EXCERPTED TEXT:
OPSEU/SEFPO sounds alarm on accelerated agenda to gut public education through Ford’s $2.5 billion unaccountable spending spree via the Skills Development Fund

READ NOW: Dismantling Public Futures: Diverting training money from Ontario colleges through Ford’s Skills Development Fund endangers the provincial economy.

 

FOR IMMEDIATE RELEASE

Toronto, ON –  On the eve before a major strike deadline, the union representing over 50,000 college workers across every campus in Ontario released a bombshell report today aimed at a central question: if our public college system hemorrhaging jobs while shutting down hundreds upon hundreds of programs, then where are our public dollars going? 

The answer, OPSEU/SEFPO contends, is a government-led agenda to systematically defund Ontario colleges, while committing $2.5 billion in public dollars since 2020 to Ontario’s “Skills Development Fund,” a provincial funding envelope designed to cultivate non-college training programs.

EXTRACTED DATA:
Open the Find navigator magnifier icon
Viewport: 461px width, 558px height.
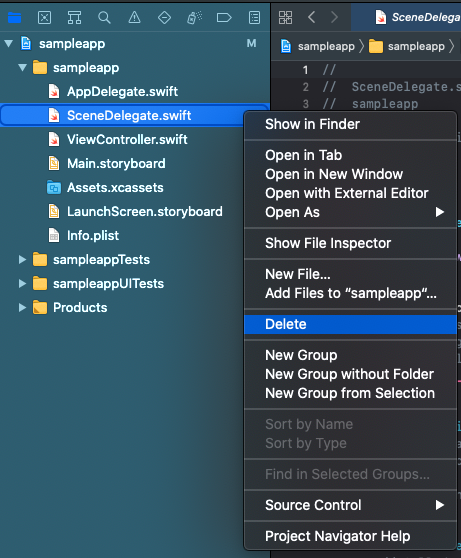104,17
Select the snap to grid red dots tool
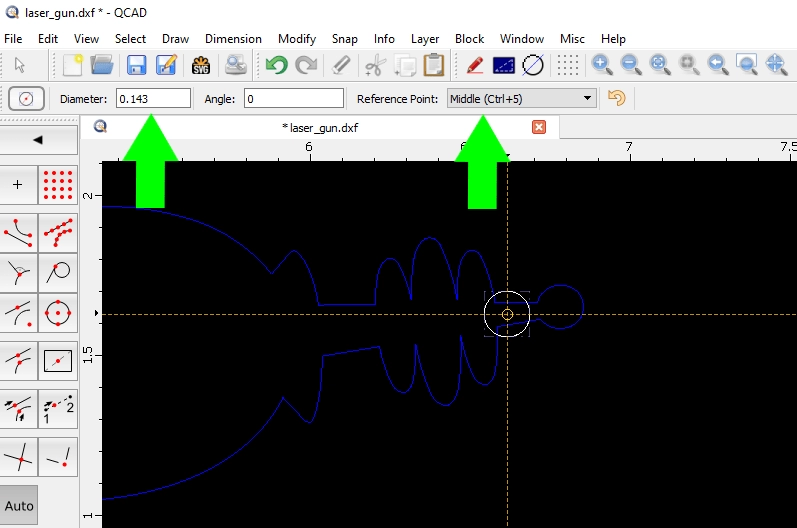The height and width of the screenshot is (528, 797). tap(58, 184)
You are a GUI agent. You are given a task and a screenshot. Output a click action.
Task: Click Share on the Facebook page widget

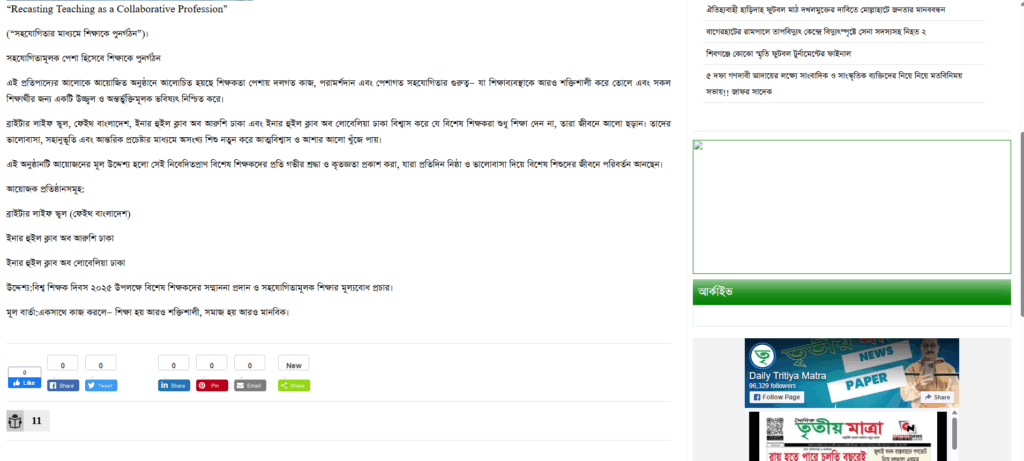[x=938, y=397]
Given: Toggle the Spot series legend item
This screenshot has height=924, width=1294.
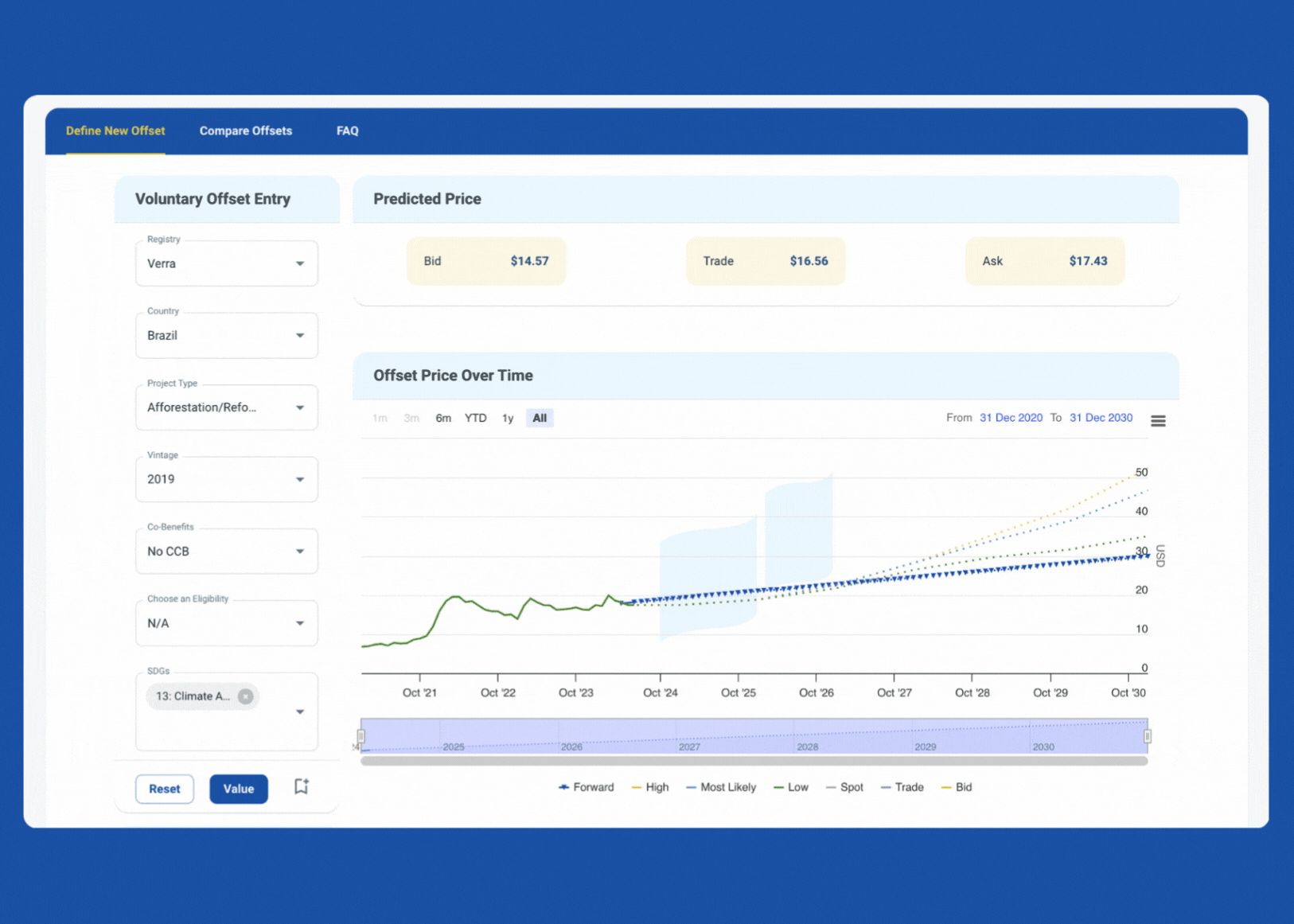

INSTRUCTIONS:
**A)** Duplicate the part of the OPSEU/SEFPO press release starting with "Toronto, ON –  On" and going on through "public dollars going?".
**B)** Using the OPSEU/SEFPO press release, mark each statement yes or no, and back each answer with the deciding words from the press release, quoted exactly: (i) The union represents over 50,000 college workers. (ii) The Skills Development Fund was designed to cultivate college training programs. (iii) The report was released on the eve before a major strike deadline.

WRITTEN RESPONSES:
**A)**
Toronto, ON –  On the eve before a major strike deadline, the union representing over 50,000 college workers across every campus in Ontario released a bombshell report today aimed at a central question: if our public college system hemorrhaging jobs while shutting down hundreds upon hundreds of programs, then where are our public dollars going?

**B)**
(i) Yes: "the union representing over 50,000 college workers across every campus in Ontario"
(ii) No: "a provincial funding envelope designed to cultivate non-college training programs"
(iii) Yes: "On the eve before a major strike deadline"